> Work to complete:
In the entries that follow, the first line to write out is the one containing "Select the 危害", and the last is the one containing "Task: Open the Resources tab". Reproduce that stretch exactly, with nothing before or after it.

> Information shown:
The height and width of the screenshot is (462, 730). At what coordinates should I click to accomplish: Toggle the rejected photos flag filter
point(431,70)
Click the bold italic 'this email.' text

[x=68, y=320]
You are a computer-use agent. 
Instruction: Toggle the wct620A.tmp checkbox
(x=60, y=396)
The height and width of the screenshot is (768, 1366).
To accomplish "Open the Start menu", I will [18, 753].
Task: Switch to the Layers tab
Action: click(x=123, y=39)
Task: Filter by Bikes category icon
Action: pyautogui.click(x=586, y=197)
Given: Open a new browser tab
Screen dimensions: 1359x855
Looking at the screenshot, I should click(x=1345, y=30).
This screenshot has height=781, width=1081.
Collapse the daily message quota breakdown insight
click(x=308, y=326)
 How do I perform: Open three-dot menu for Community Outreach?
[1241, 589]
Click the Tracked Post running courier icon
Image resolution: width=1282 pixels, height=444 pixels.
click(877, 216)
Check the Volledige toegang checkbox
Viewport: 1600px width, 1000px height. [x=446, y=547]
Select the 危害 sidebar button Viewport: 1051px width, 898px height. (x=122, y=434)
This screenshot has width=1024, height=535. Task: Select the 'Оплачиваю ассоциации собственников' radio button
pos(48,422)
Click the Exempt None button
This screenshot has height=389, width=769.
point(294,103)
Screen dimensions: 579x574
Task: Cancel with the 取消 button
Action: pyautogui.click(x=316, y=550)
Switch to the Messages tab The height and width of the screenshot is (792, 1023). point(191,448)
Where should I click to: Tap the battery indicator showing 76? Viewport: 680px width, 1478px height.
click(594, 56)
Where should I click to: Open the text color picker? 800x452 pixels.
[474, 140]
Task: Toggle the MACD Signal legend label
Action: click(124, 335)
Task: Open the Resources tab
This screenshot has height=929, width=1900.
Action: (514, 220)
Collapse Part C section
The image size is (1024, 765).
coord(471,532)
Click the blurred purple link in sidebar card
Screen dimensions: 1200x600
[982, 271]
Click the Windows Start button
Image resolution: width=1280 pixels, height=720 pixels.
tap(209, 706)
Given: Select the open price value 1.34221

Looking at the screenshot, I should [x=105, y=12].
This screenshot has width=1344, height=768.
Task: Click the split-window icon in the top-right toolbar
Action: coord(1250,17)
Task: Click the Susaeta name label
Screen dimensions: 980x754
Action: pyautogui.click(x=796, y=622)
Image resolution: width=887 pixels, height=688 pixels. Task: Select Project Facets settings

> Response to this task:
Select the 危害 sidebar button Viewport: 1051px width, 898px height. (x=122, y=434)
This screenshot has width=1024, height=535. Task: Select the 'Оплачиваю ассоциации собственников' radio button
pos(48,422)
Click the Exempt None button
This screenshot has height=389, width=769.
point(294,103)
Screen dimensions: 579x574
Task: Cancel with the 取消 button
Action: pyautogui.click(x=316, y=550)
Switch to the Messages tab The height and width of the screenshot is (792, 1023). point(191,448)
Where should I click to: Tap the battery indicator showing 76? Viewport: 680px width, 1478px height.
click(594, 56)
Where should I click to: Open the text color picker? 800x452 pixels.
[474, 140]
Task: Toggle the MACD Signal legend label
Action: click(124, 335)
Task: Open the Resources tab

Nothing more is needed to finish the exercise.